> Jobs
A. Please translate this sentence from the essay on listening below into Spanish: "If we’re honest, too often we call God into the picture only to rubber-stamp what we’ve already decided."
B. Pick up the essay on listening below after its final sentence and continue it.

You can hardly grow in life, let alone plant a church, without learning to listen well. 


As Thomas Merton put it, “My life is a listening. His is a speaking. My salvation is to hear and respond." The capacity to listen deeply begins in the arena of our own personal journeys, and it expands outward from there. 

Listening is of course foundational to the practice of good judgement, or what we call “discernment." Dr. Leonard Sweet asserts that “the initial mode of leadership is receptivity: hearing, not speaking. A hearing heart picks up signals rather in the way radio receivers pick up waves from the ether. In fact, sometimes you ‘hear’ it from its absence as much as from its presence…”  Sweet argues that “we naturally prefer the eyes to the ears because when we look with our eyes we are in control of reality…When we hear with our ears, we are vulnerable to reality…With the eyes we can construct our own reality; with the ears we have to deal with situations as they really are…” (1).

In our vision development and in our decision-making, we as church starters need to take Sweet’s words to heart. It’s easier to see ahead than it is to hear––in surround-sound––what is going on all around us at any given moment. In the face of rising complexities in our culture we need to learn this art of stereophonic listening, which involves the capacity to simultaneously tune in on three levels so that we might discern:  

  1. What the Spirit may be saying to us directly and from the Scripture narrative.  

  2. What we as a team (and forming core) sense is “right and good” to do. 

  3. What the soundings of our local context have to tell us.

As we face complex and sensitive leadership decisions, I believe these three modes of hearing can help us lead much more wisely and with greater satisfaction and Kingdom impact. Let’s consider what it might mean to activate these three modes of listening within our own team. 

Listening to God or God-echoes


If we’re honest, too often we call God into the picture only to rubber-stamp what we’ve already decided.

True spiritual discernment will always make provision for the Spirit to offer input and to even overturn what may appear to be a brilliant plan of action.

Of course, that guiding voice can be heard in the soil of the sacred text, where we “in simple humility, let our gardener, God, landscape us with the Word, making a salvation-garden of our lives” (James 1:19, The Message). 

If we approach our leadership decision-making as an act of worship and stewardship, we may be more inclined to exercise the patience and pace to tune into those Holy Spirit hunches. Hopefully, we will also incorporate input from those who are prophetically gifted, as oftentimes God will speak through them by means of images, dreams, impressions, etc. This little essay on accessing the prophetic to enhance our hearing capacity may be worth reading. For complex decisions, I encourage every team to also tap into one or more trusted mentors and at least one experienced leadership coach (preferably with church planting experience), as there’s both safety in this counsel and reservoirs of wisdom. And while we’re at it, we all can benefit greatly from ongoing spiritual direction, as the rhythm of meeting with a director helps train our ears to pick up frequencies we often miss. 

Listening to Our Body


“It seemed good to the Holy Spirit and to us...” (
Acts 15:28). 


As part of my wife’s spiritual direction training with the Franciscans, she is learning to practice “somatic mindfulness,” a focusing technique that enables one to carefully tune into what their physical body may be telling them at any given moment. This practice includes mindfully visiting and exploring each part of the body in order to tune into those areas where we’re holding stress or tension. When tightness or an ache is noticed, the mind is guided to gently help the body receive comfort, release or healing in that particular spot.

> Information provided

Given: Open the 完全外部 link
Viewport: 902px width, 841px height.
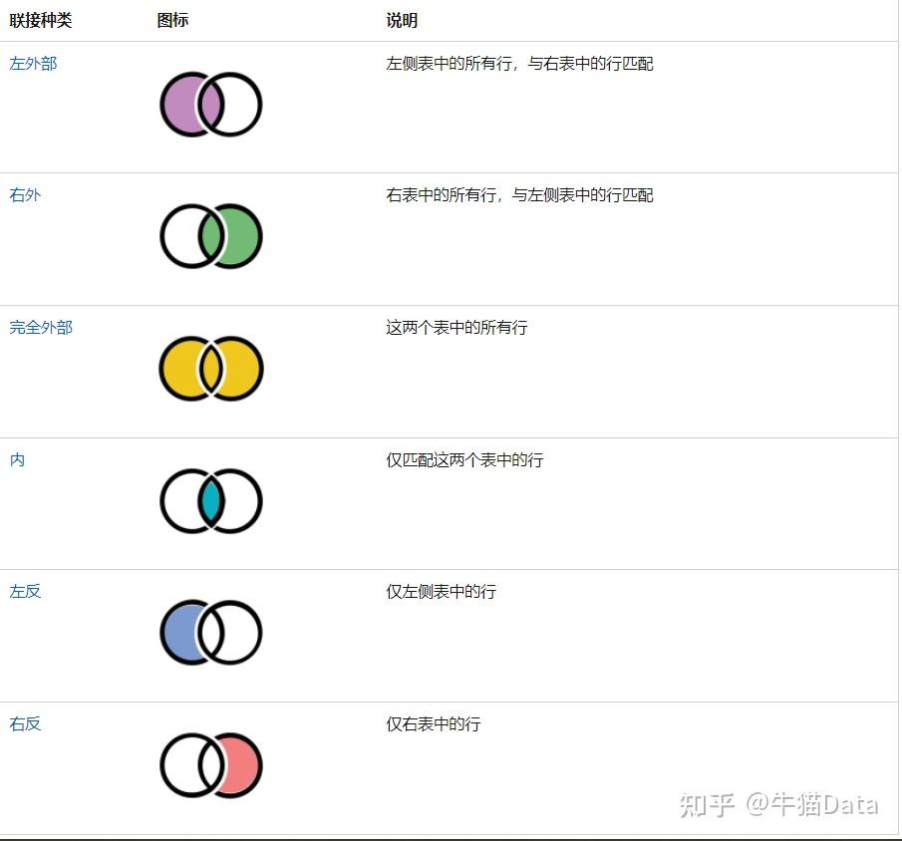Looking at the screenshot, I should click(x=41, y=327).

> Responses to the exercise
A. Si somos honestos, con demasiada frecuencia invocamos a Dios solo para dar el visto bueno a lo que ya hemos decidido.

B.
Our church startup team would do well to honestly assess our own practice of somatic mindfulness, only the soma (body) I’m talking about is actually our little Christocentric initiative. 

How do we as leaders truly hear each other’s hearts/perspectives? What does that look like in practice? And what do we do to ensure that others in our community are able to provide valuable feedback on issues of direct concern to them as stakeholders? What guidelines have we laid out to help the wisdom within our midst flow into the thinking/weighing of our leaders?

Perhaps one of the most effective ways for us as leaders to grow in our capacity to pay attention to our forming body is to pull ourselves together into little listening dyads or triads. Spiritual friendship can be a fertile field for us to learn not only how to discern what’s in our own heart, but also to hear what is ringing out from the hearts of others covenanted with us as co-listeners.

If you’ve never practiced spiritual friendship in any formal sense, here’s a practical essay on how to go about it. 

What leaders regularly practice together to discern their own lives and what God/wisdom may be offering becomes foundational to a faith community’s collective discernment. 

Listening to Context

With the rising heterogeneity of American culture, church starters need to learn to operate with cross-cultural listening skills that missionaries (not colonialists!) utilize to become cultural insiders.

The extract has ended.